╭──

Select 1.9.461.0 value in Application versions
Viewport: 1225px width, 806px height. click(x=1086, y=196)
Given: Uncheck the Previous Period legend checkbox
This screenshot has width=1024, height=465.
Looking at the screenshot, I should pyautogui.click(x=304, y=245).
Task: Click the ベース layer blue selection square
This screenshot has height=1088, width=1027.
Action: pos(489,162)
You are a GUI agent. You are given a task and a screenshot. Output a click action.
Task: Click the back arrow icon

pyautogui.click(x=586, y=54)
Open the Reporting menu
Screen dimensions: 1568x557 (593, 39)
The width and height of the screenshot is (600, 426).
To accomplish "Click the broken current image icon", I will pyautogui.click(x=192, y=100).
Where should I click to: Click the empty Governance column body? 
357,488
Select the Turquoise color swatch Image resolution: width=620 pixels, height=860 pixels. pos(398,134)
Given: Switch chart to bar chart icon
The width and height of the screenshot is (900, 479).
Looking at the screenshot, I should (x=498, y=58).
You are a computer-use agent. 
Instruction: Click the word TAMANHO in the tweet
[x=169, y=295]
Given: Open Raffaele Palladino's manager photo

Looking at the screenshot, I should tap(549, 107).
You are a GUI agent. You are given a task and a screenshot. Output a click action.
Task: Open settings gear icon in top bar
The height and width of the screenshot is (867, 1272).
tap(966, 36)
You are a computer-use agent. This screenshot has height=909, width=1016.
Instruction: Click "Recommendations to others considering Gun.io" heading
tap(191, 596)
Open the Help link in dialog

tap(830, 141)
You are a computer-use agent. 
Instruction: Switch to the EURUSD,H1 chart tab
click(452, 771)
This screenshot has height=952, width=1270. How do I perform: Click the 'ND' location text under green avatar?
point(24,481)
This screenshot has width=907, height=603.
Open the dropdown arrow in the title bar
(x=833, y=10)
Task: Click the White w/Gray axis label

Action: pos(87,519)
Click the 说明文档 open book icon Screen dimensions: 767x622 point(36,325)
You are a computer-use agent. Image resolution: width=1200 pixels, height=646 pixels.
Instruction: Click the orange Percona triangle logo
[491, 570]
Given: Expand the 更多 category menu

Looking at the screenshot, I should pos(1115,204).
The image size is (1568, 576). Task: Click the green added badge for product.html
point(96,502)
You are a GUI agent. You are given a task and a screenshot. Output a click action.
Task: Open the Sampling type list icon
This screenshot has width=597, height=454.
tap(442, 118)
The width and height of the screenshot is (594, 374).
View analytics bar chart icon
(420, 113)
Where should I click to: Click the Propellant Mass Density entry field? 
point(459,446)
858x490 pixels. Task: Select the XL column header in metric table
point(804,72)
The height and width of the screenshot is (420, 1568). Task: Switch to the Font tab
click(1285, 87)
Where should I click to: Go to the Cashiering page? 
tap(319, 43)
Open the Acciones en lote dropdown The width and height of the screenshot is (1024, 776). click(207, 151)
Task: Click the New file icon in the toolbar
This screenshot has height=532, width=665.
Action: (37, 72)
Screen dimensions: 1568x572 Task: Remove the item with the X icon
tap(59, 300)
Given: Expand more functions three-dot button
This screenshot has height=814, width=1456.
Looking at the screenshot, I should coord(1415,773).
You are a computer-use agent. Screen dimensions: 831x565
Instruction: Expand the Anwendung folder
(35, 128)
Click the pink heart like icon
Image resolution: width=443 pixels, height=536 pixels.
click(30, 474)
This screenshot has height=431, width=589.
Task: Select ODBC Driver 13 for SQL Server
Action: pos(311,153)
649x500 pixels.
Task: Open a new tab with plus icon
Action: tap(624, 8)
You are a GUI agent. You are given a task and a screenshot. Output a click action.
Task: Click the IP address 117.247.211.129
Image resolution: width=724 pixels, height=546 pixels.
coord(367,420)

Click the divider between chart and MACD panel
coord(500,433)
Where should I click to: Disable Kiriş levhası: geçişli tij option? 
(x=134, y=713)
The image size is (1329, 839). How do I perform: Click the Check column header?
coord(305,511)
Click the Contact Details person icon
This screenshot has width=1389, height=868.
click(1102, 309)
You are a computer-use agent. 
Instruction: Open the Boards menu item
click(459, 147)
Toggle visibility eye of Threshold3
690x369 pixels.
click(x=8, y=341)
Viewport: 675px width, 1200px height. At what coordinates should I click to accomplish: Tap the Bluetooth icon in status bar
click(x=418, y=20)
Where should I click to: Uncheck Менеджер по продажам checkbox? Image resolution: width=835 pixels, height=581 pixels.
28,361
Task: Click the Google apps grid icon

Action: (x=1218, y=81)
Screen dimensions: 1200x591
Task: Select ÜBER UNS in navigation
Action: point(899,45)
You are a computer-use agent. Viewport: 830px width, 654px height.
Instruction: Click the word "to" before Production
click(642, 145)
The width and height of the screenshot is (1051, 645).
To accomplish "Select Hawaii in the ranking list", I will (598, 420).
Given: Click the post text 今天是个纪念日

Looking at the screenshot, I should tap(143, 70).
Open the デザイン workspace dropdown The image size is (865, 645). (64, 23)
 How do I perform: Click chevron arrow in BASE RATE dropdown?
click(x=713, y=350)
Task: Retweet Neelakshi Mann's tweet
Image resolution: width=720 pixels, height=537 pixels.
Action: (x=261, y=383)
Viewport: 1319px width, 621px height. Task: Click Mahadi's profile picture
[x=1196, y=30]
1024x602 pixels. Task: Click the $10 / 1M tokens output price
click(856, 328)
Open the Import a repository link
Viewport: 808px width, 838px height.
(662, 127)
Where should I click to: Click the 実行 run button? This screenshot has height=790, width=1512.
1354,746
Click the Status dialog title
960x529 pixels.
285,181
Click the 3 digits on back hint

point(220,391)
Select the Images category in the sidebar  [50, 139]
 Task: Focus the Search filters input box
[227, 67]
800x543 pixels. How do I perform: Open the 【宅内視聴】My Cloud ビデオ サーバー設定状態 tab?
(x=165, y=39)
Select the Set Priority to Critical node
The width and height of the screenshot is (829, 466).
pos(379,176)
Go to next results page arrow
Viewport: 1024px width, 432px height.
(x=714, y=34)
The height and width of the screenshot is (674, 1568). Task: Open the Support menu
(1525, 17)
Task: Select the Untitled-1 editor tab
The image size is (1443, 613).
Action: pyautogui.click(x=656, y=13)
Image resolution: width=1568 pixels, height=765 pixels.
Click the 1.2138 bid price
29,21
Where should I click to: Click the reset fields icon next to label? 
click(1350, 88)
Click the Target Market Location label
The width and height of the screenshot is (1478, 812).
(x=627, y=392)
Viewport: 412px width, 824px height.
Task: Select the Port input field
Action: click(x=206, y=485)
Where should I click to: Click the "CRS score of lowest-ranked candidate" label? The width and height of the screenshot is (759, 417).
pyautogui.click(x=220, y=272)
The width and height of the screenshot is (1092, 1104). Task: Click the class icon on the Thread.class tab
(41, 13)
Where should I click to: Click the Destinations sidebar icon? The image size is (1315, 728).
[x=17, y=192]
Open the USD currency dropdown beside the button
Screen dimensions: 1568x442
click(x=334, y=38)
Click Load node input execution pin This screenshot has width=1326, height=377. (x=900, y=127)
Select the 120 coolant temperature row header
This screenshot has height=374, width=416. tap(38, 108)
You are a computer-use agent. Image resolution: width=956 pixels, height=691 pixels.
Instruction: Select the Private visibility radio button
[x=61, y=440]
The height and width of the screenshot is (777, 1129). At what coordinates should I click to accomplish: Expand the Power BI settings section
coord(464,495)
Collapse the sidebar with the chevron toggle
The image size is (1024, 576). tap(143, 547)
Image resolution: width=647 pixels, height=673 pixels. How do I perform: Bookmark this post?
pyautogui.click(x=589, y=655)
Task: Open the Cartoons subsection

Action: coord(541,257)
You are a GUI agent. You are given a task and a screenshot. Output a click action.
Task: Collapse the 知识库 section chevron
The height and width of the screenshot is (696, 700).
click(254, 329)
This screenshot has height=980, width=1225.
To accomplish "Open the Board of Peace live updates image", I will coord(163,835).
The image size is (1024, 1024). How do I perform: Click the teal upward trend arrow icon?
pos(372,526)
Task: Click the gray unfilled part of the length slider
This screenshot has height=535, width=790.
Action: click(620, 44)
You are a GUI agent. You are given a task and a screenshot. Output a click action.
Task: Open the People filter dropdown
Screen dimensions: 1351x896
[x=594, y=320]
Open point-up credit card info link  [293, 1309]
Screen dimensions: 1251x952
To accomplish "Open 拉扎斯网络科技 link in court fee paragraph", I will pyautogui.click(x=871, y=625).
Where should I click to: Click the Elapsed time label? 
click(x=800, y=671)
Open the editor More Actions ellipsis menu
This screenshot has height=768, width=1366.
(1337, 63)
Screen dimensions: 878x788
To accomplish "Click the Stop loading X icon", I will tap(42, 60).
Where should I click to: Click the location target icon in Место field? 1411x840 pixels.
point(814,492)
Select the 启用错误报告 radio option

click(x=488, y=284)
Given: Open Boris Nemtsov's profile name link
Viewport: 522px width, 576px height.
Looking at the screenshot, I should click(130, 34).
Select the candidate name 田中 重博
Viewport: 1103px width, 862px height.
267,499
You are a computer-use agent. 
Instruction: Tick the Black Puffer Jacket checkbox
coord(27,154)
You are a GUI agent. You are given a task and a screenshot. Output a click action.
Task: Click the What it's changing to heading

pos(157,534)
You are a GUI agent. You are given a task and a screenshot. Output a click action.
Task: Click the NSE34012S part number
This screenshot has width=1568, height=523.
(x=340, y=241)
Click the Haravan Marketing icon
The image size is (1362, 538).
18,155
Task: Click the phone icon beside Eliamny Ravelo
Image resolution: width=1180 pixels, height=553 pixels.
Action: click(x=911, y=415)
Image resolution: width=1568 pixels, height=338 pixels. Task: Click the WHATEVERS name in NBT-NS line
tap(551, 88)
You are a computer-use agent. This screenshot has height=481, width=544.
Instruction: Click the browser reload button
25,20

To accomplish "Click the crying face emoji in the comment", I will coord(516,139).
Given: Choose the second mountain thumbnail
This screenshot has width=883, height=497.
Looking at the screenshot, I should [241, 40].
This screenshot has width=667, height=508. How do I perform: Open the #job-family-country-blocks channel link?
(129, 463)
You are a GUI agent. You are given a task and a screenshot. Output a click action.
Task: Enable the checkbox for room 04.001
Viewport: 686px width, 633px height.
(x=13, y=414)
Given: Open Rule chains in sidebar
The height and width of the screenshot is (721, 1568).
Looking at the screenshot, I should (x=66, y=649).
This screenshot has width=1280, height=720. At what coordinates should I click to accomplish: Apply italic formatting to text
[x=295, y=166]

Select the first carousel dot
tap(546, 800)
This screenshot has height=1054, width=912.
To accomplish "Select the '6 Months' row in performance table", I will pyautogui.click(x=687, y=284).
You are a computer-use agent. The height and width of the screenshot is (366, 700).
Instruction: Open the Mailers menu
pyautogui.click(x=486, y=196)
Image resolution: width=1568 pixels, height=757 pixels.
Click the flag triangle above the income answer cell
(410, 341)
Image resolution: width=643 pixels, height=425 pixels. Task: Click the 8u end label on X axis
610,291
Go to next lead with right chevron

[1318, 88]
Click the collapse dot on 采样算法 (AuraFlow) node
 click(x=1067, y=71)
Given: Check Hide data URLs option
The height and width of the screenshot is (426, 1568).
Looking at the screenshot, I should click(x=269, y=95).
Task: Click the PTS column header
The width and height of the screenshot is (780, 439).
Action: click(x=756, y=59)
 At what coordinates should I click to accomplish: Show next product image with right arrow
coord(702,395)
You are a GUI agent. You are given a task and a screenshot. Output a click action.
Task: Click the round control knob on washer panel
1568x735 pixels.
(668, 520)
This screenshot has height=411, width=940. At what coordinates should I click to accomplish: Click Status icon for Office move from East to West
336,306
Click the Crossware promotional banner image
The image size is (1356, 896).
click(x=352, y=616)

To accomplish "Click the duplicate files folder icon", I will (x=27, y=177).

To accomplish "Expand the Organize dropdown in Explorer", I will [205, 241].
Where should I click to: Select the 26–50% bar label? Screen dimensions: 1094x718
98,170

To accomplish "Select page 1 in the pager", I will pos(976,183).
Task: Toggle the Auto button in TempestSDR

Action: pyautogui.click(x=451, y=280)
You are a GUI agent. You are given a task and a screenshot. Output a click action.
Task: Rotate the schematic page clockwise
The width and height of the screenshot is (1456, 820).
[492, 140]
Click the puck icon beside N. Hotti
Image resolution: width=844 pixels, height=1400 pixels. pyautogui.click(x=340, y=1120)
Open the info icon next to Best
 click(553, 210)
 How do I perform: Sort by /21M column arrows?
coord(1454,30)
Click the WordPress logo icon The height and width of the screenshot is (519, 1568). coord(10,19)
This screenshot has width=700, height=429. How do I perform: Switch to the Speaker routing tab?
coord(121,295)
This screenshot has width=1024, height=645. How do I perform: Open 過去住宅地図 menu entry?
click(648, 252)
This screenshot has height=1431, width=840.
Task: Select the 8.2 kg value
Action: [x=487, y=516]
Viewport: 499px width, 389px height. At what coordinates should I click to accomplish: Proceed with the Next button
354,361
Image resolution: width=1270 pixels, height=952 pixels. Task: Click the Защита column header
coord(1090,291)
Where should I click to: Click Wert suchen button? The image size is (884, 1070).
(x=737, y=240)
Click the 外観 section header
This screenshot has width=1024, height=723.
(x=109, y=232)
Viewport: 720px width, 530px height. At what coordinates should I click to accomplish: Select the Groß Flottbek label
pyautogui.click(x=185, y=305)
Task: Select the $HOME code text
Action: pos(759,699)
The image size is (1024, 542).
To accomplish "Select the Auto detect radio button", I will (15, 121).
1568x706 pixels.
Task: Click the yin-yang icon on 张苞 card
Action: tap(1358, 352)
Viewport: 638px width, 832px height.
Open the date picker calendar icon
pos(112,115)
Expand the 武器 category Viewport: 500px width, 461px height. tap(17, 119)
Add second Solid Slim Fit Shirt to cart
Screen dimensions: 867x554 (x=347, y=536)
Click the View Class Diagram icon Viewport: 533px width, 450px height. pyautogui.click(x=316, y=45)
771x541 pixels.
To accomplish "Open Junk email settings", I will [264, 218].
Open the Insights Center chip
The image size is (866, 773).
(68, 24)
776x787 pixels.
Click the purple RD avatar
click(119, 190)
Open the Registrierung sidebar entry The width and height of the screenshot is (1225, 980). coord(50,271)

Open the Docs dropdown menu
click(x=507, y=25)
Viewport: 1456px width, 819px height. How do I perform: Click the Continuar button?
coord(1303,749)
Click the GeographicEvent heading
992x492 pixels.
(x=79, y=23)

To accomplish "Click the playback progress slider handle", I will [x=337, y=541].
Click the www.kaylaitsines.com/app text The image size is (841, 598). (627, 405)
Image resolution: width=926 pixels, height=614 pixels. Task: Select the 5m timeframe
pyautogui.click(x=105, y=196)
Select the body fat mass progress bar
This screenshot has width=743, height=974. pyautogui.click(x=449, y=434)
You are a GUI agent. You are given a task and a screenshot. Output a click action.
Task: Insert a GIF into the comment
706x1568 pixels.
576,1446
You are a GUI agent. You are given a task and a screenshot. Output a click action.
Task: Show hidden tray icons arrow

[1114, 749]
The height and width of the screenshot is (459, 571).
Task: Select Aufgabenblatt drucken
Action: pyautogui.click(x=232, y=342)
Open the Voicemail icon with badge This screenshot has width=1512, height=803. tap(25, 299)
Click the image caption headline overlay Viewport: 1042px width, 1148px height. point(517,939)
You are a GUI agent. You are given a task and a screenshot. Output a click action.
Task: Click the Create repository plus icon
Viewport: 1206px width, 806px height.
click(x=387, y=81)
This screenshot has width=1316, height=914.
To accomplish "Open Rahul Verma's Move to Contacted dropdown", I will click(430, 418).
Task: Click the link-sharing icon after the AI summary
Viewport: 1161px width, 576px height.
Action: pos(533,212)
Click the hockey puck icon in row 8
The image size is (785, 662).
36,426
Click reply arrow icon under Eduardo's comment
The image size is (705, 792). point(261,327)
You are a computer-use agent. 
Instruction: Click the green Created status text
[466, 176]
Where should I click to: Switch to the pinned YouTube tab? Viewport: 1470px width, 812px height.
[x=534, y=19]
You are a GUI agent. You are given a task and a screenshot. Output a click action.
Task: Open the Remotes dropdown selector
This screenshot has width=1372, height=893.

╰──

*TASK INSTRUCTIONS*:
Scan the material above for the string "slider". Return each line where it occurs.

*TASK SOLUTION*:
Task: Click the gray unfilled part of the length slider
To accomplish "Click the playback progress slider handle", I will [x=337, y=541].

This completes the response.